Petitioner-appellant Jacquelyn Hayman (“Hayman”) appeals from a decision entered April 21,1992 in the United States Tax Court (Clapp, J.) sustaining the deficiency determinations made by respondent-appellee Commissioner of Internal Revenue (“Commissioner”) and assessed jointly against her and her husband John Hayman (“John”) for the taxable years 1977, 1978 and 1979. The Hay-mans reported losses from tax shelters that substantially offset their reported income for these years. The Commissioner disallowed the deductions, finding, inter alia, that the shelters were not activities entered into for profit. On appeal, the Tax Court affirmed the Commissioner’s determinations and rejected Hayman’s claim for relief from liability as an innocent spouse under I.R.C. § 6013(e). For the reasons that follow, we affirm.

BACKGROUND

Hayman received a bachelor of science degree in retailing from the Rochester Institute of Technology in 1963. During the years that are the subject of this appeal, she was vice president and merchandising director for the Ann Taylor retail clothing store chain, earning an annual salary of approximately $70,000. She assisted buyers in selecting merchandise from around the world; directed. a design team that produced products for Ann Taylor; and was assigned responsibility for an operating budget in the millions of dollars.

TASKS TO CARRY OUT:
• a. In the court opinion, what was Hayman's approximate annual salary at Ann Taylor?
• b. Continue the court opinion on the Hayman tax appeal, starting after its last sentence.
The listing that comes next has nothing to do with the court opinion.

DATASET SECTION:
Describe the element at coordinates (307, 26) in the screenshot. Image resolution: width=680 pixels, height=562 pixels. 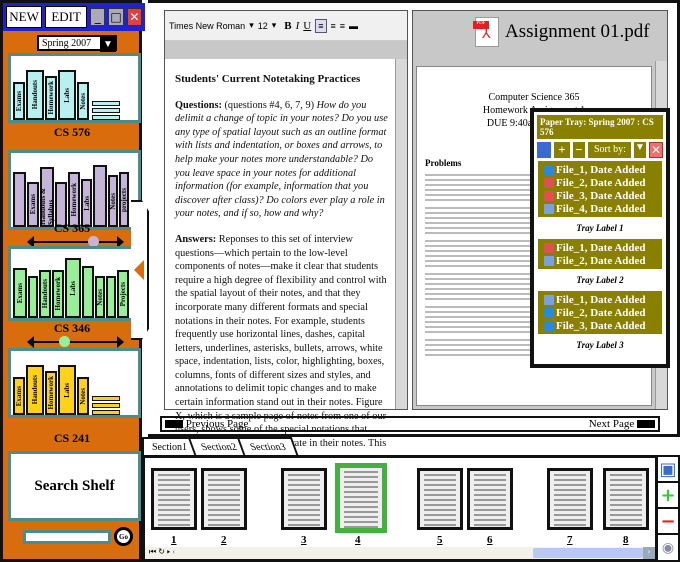
I see `underline-button: U` at that location.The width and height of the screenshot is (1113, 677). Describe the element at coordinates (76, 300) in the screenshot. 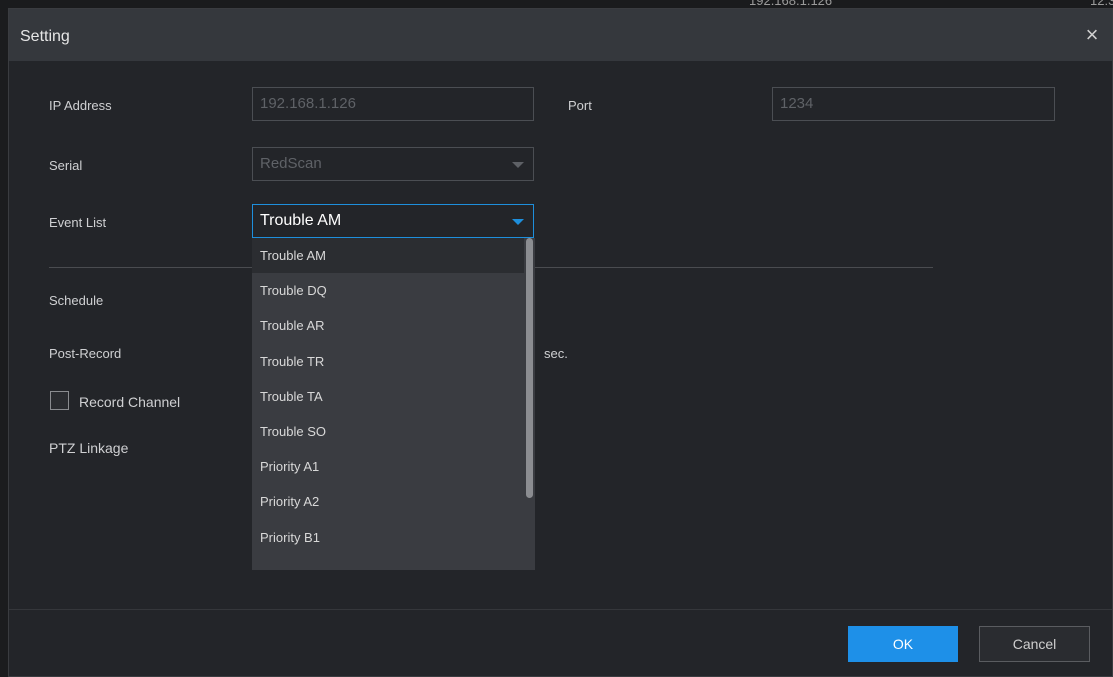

ANSWERS BY ITEM:
• a. Approximately $70,000.

• b.
John, during the same period of time, was a promoter of various tax shelter investments, including Barbour Energy Resources Program (“Barbour”) and Sand Run Energy Program (“Sand Run”). He also was a general partner of Signet Properties (“Signet”) and Island Properties (“Island”). Barbour and Sand Run were coal extraction projects in which investors purchased interests in a sublease granting the right to mine and remove coal from land located in West Virginia. Signet and Island were partnerships formed to purchase and distribute motion pictures. Although Hayman discussed some aspects of John’s business with him and knew that he was in the “tax shelter syndication business,” she testified that she did not understand what he did for a living. The Haymans, who separated in 1984, lived in a rented Manhattan apartment and employed a full-time housekeeper. Their two children attended private school.

The Haymans jointly invested $111,250 in Sand Run. They also invested $75,000 in Barbour: Hayman issued a check from their joint account for $50,000 on December 30, 1977, and John issued a check from his special account for $25,000 on January 6, 1978. In connection with the Barbour investment, Hayman signed ten documents, including a Prospective Offeree Questionnaire, an Operating Agreement, a Revocable Sales Agreement, a Sublease Agreement, an Addendum to Sublease Agreement, a Subscription Agreement and Power of Attorney, an Advanced Minimum Annual Royalties Non-Recourse Promissory Note, a Security Agreement (Sublease and Note), a Mining Services Contract and a Mining Contract Security Agreement. Hayman also was provided with a Confidential Descriptive Memorandum (a private placement memorandum) for each investment. The memoranda contained lengthy opinions of tax counsel in support of the claimed losses.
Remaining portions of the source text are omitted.